[Start of Attachment]
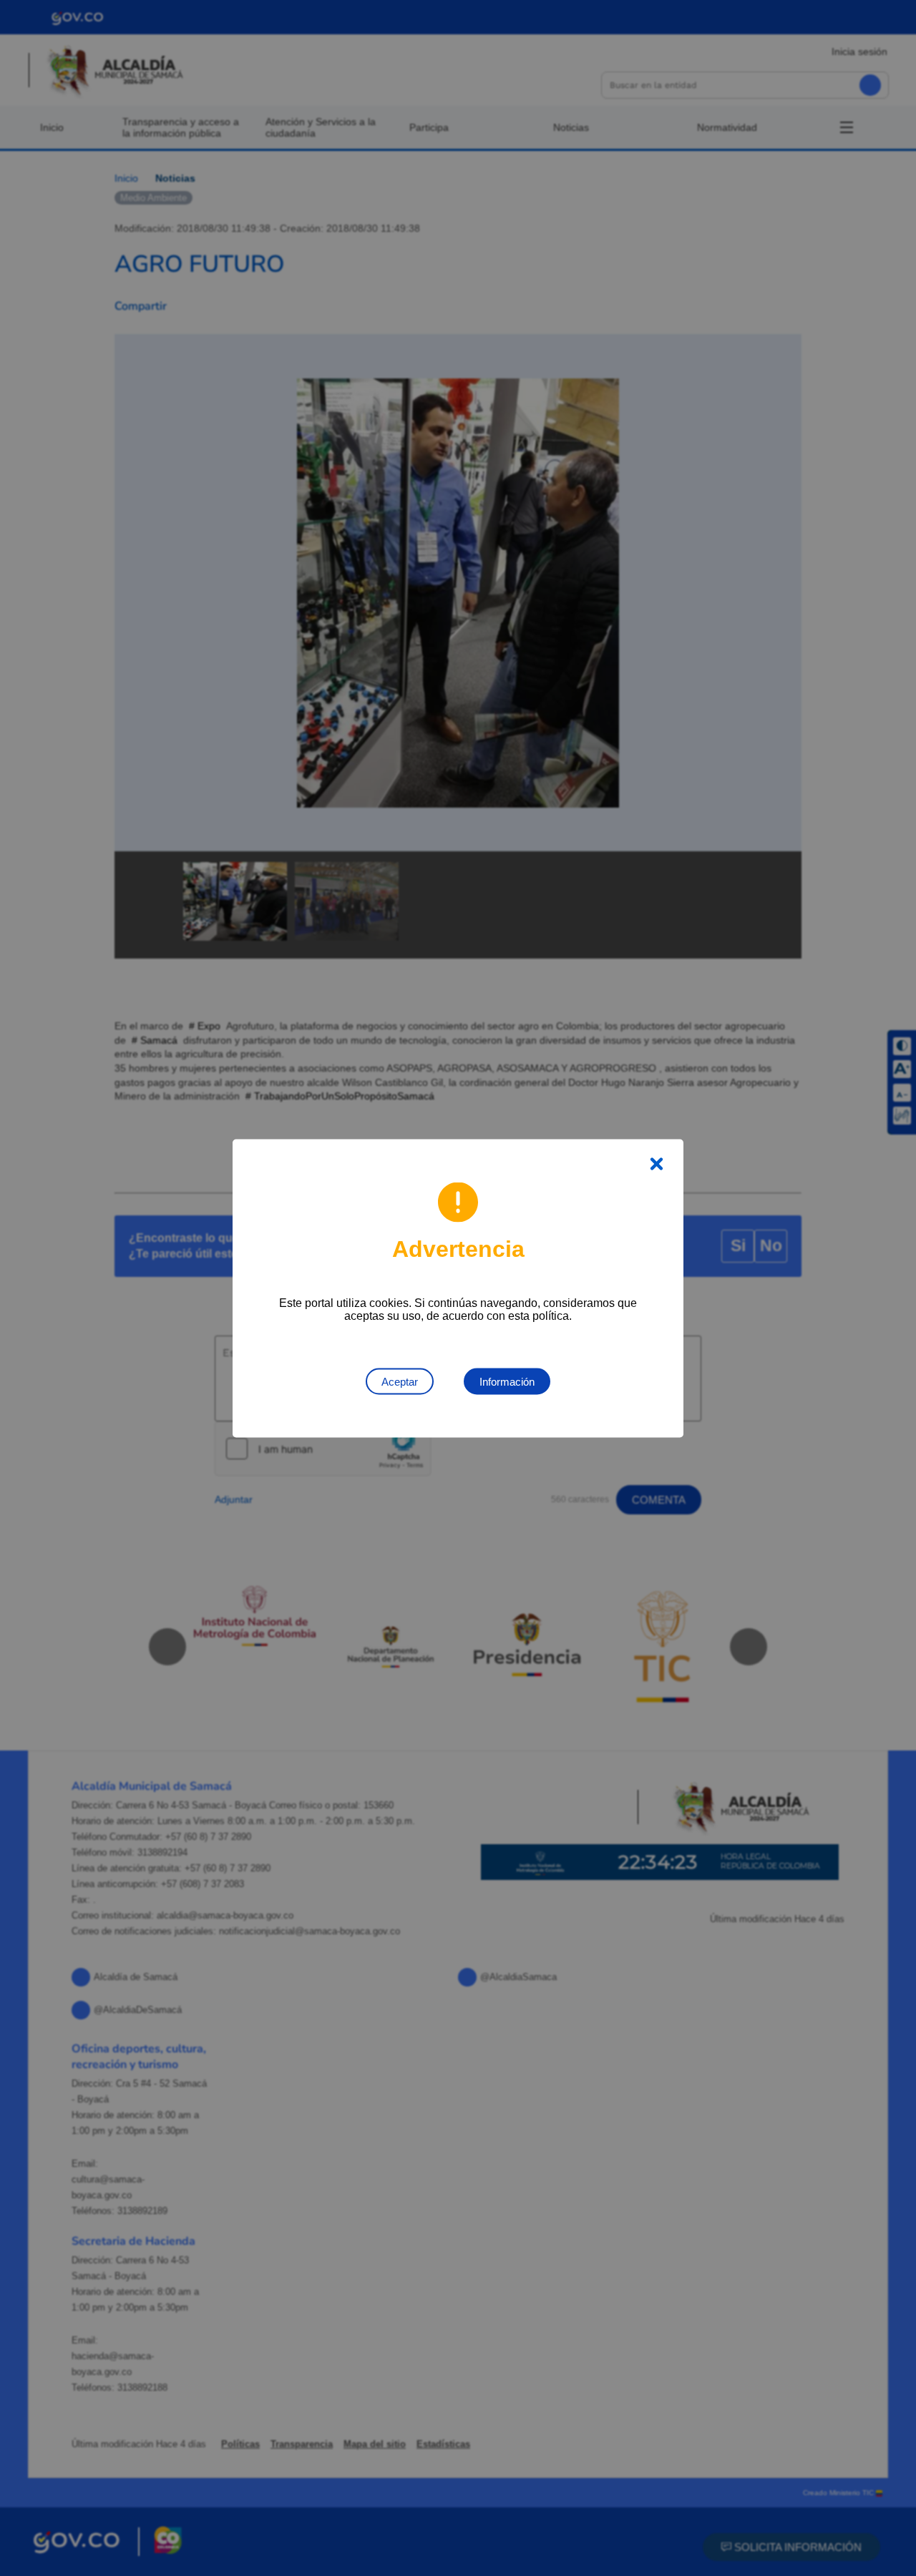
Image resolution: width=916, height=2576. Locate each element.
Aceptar (399, 1381)
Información (507, 1381)
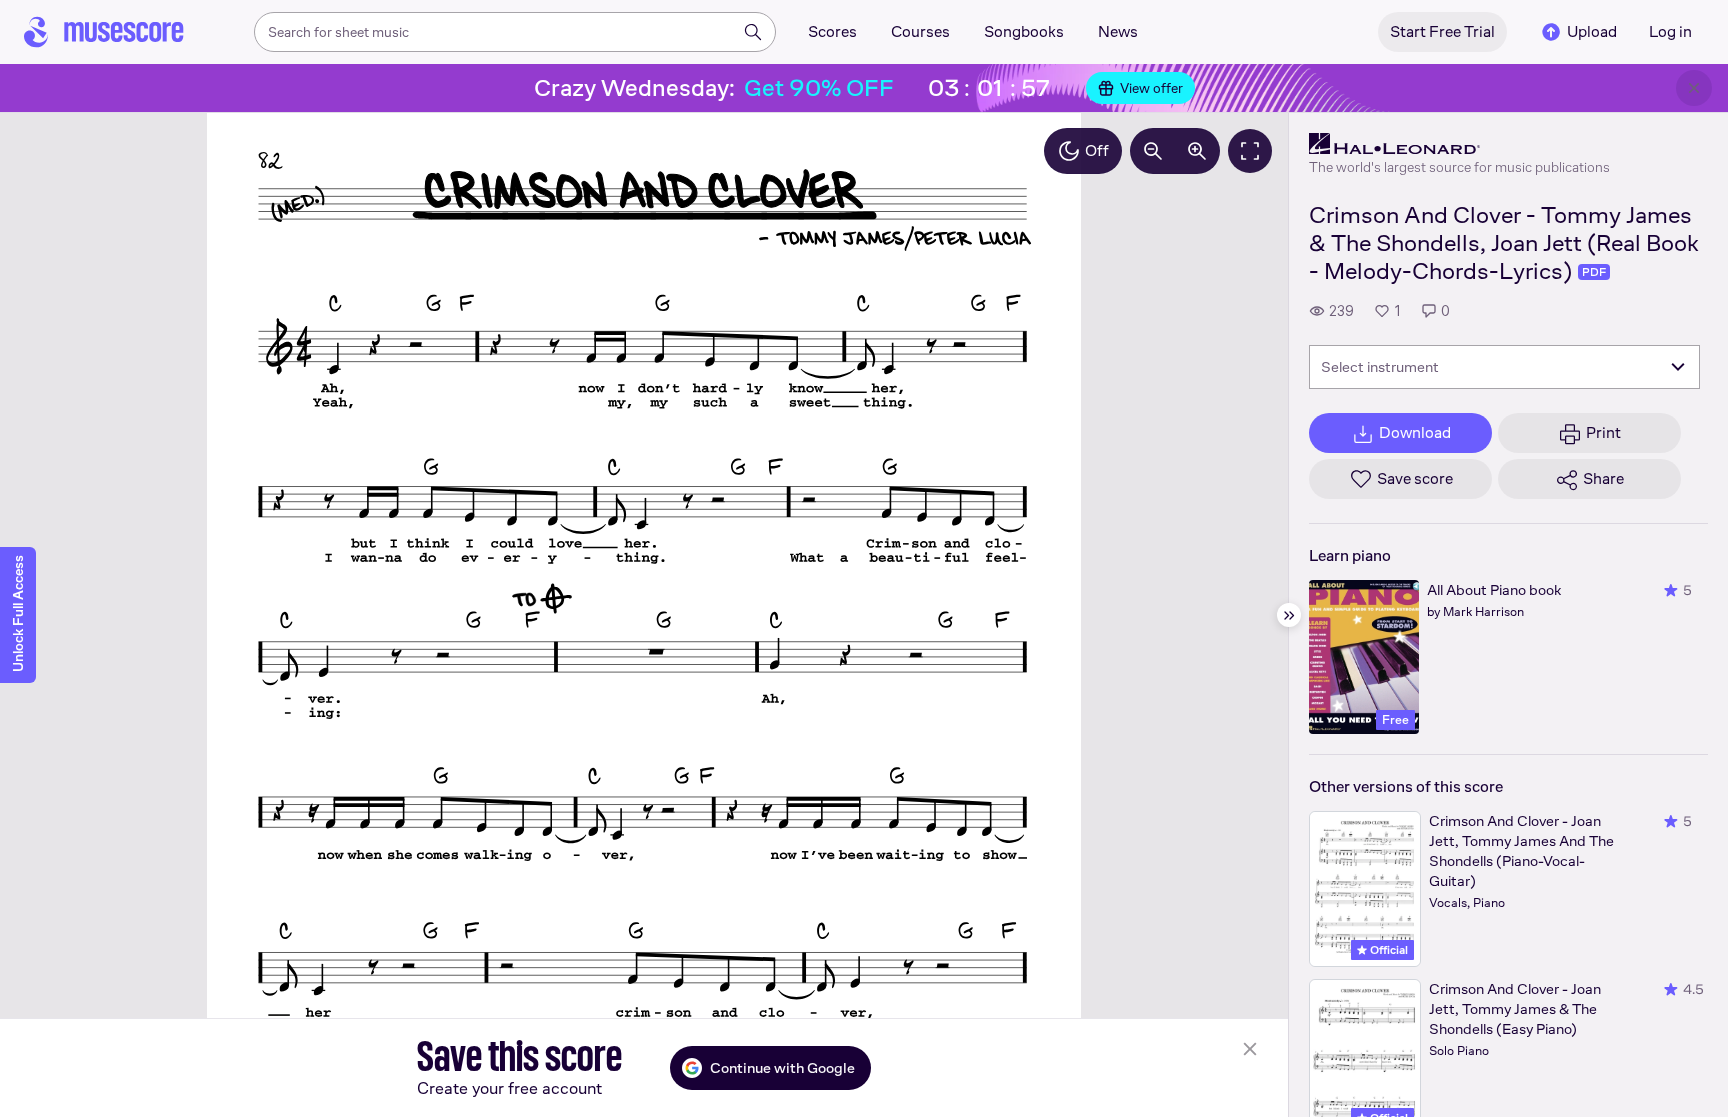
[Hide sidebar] (1289, 615)
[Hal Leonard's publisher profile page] (1459, 144)
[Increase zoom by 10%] (1197, 151)
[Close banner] (1694, 88)
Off (1097, 150)
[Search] (753, 32)
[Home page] (104, 32)
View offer (1151, 88)
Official (1387, 950)
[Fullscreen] (1250, 151)
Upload (1592, 31)
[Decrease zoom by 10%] (1153, 151)
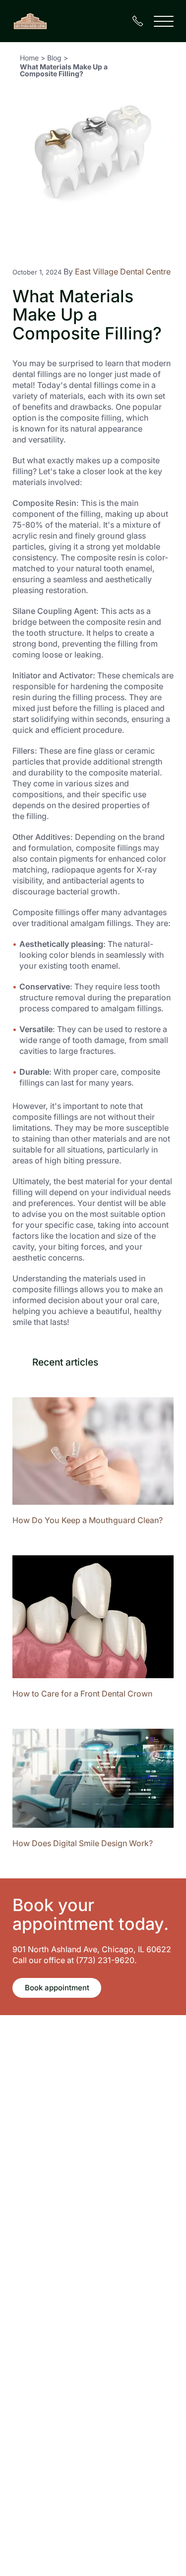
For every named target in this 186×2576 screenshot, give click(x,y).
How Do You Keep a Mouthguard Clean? (87, 1520)
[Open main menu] (164, 21)
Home (29, 58)
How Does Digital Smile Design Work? (82, 1843)
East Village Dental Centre (123, 271)
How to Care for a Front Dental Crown (82, 1694)
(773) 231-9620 (105, 1960)
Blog (54, 58)
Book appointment (57, 1987)
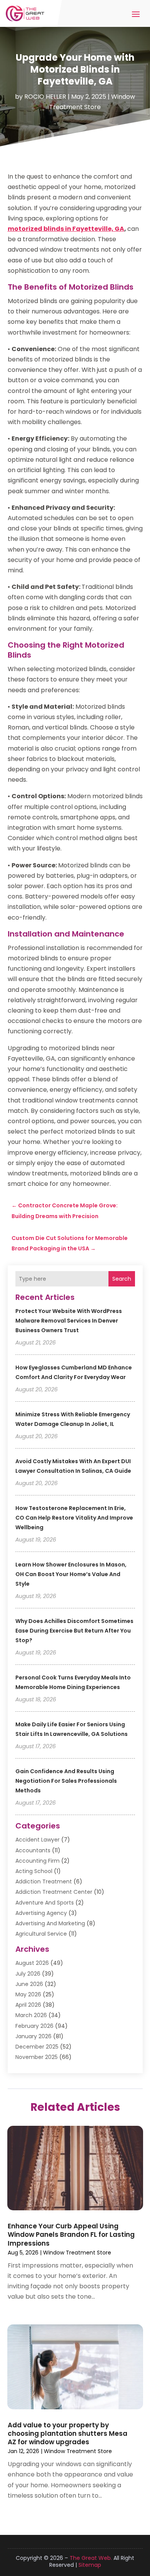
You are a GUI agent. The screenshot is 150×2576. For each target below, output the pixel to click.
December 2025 (36, 2047)
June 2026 (29, 1984)
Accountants (32, 1850)
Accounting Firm (37, 1861)
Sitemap (89, 2565)
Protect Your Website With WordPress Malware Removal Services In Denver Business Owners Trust (68, 1320)
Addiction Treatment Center (53, 1892)
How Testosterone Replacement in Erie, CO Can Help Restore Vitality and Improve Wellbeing (74, 1517)
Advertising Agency (41, 1913)
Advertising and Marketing (50, 1923)
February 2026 (34, 2026)
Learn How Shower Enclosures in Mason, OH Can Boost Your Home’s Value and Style (71, 1574)
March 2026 (31, 2015)
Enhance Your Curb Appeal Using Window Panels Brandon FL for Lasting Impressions (71, 2234)
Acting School (33, 1871)
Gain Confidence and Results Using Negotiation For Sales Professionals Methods (66, 1780)
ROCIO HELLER (45, 96)
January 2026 (33, 2036)
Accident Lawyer (37, 1839)
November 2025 (36, 2057)
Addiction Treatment (43, 1881)
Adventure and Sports (44, 1902)
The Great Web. (91, 2558)
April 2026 (28, 2005)
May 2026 (28, 1994)
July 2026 (27, 1974)
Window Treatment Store (77, 2252)
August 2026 (32, 1963)
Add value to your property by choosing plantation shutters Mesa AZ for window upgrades (67, 2433)
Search (121, 1279)
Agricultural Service (41, 1934)
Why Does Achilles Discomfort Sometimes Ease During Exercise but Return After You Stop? (74, 1630)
[End of Attachment]
## What you are asked to do
With the line containing "Agricultural Service (41, 1934)" as the first and the last line of the data as the final one, copy every line between them exactly, those two included.

## Task response
Agricultural Service (41, 1934)
Why Does Achilles Discomfort Sometimes Ease During Exercise but Return After You Stop? (74, 1630)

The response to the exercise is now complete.